No caso da reforma, o que importa saber é do que se trata, ou seja, qual é a sua natureza. É isso que define sua pertinência. Nesse sentido, algumas questões são mais importantes do que outras: em primeiro lugar, é preciso ter claro que manter a proibição da influência do poder econômico nas eleições é fundamental. Como decidiu a maioria do STF em 2015, empresas não são cidadãos e não devem ter o direito de influir em eleições. Mas a alternativa do financiamento público precisa ser examinada com cuidado. A proposta que galvaniza o apoio dos políticos, no momento, é a que mudaria o sistema de representação proporcional com lista aberta para o de lista fechada. Isso pode ser positivo se vier a facilitar o fortalecimento dos partidos e a devida apresentação de seu perfil programático aos eleitores, cuja escolha, a exemplo do que ocorre em outras democracias, se tornaria mais qualitativa.

• [O que fazer]
A: De acordo com o trecho sobre a reforma política, qual proposta reúne, no momento, o apoio dos políticos?
B: Prossiga a redação do trecho sobre a reforma política, dando sequência ao ponto em que ele termina.
O material apresentado a seguir não guarda relação com o trecho sobre a reforma política.

• [Dados coletados]

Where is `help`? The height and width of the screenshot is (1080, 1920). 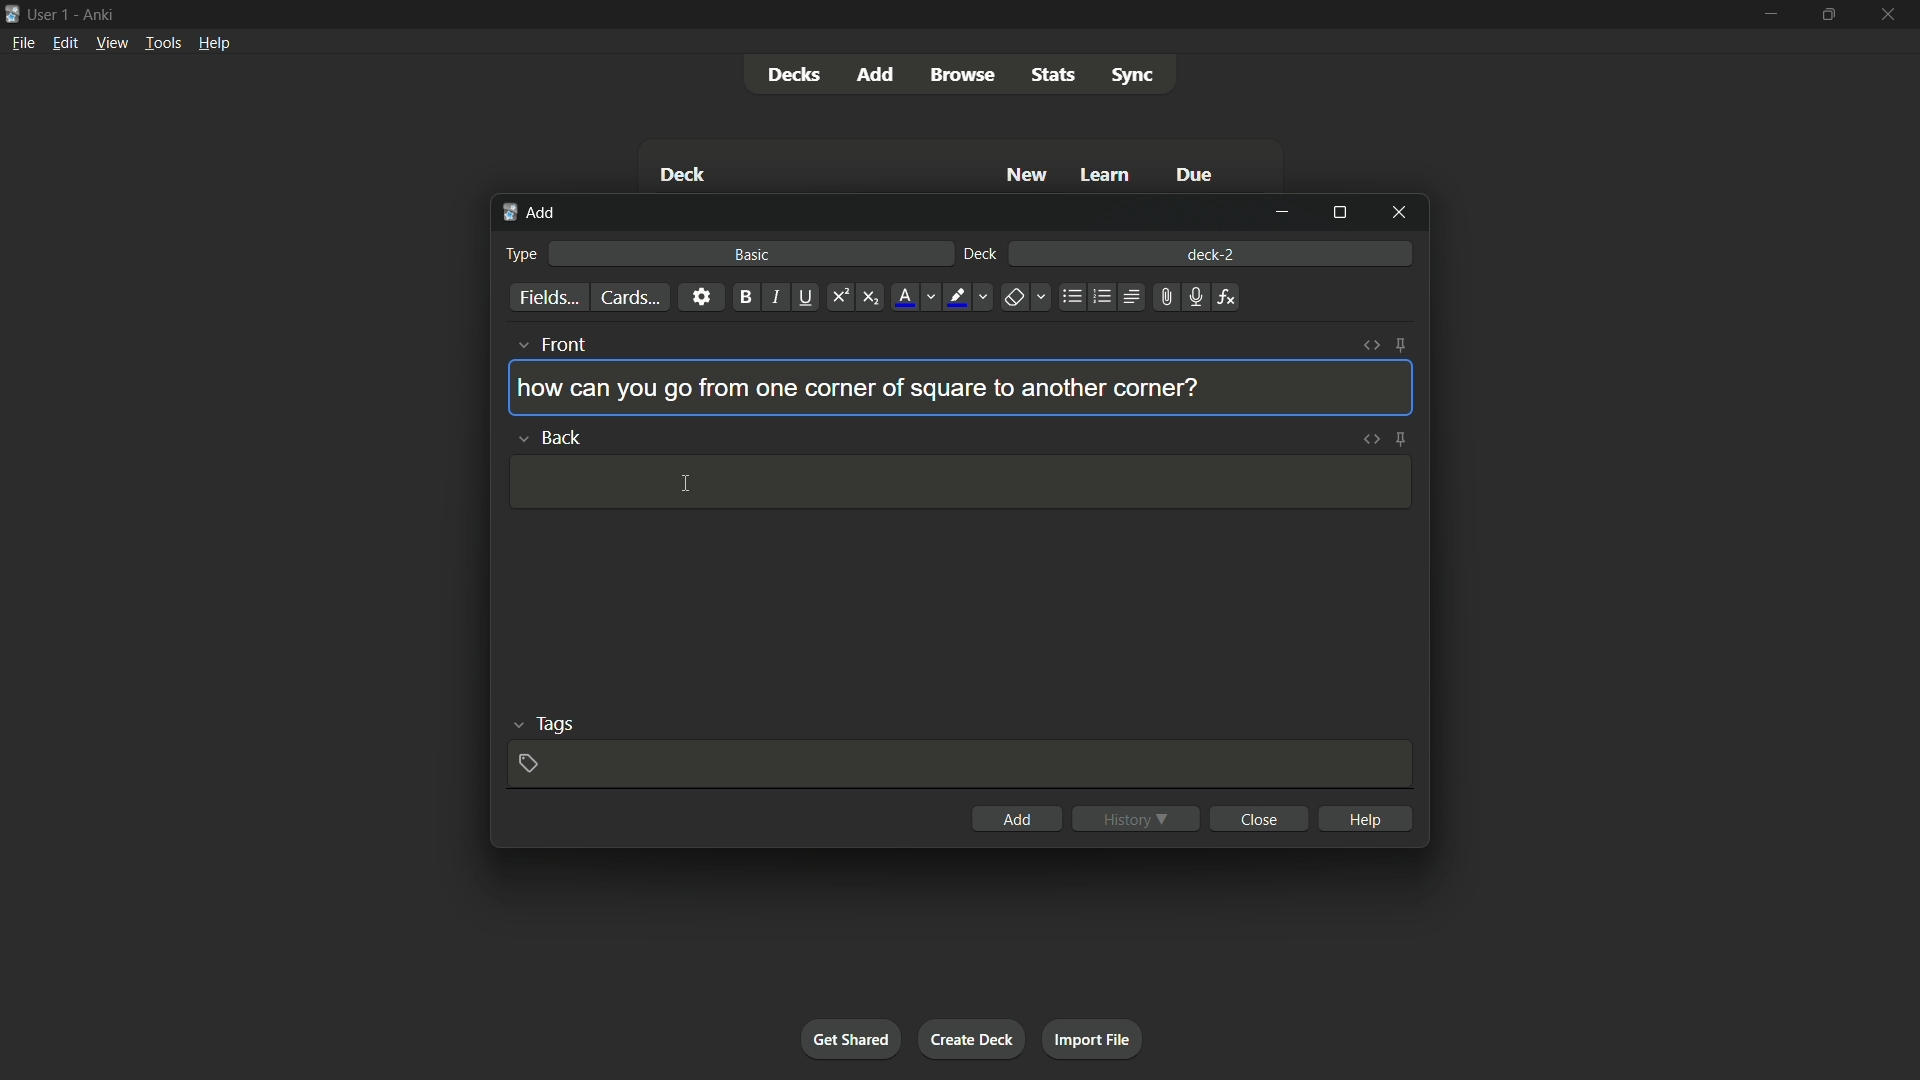 help is located at coordinates (1364, 818).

• [Respostas]
A: A mudança do sistema de representação proporcional com lista aberta para o de lista fechada.

B:
Mas, formulada para defender os políticos da Lava Jato, pode acabar fraudando a reforma. Isso por duas razões: primeiro, porque as decisões partidárias são tomadas, na maioria dos casos, de modo autocrático, sem garantir a liberdade de escolha de alternativas fora do desejo de suas oligarquias; e, segundo, porque a ideia de lista preordenada, destinada a reservar lugar prioritário aos atuais parlamentares – muitos dos quais querem manter o foro privilegiado para melhor se defenderem de suas acusações –, é anticonstitucional, pois quebra a isonomia com que os membros dos partidos podem disputar seu direito de se candidatar a cargos públicos.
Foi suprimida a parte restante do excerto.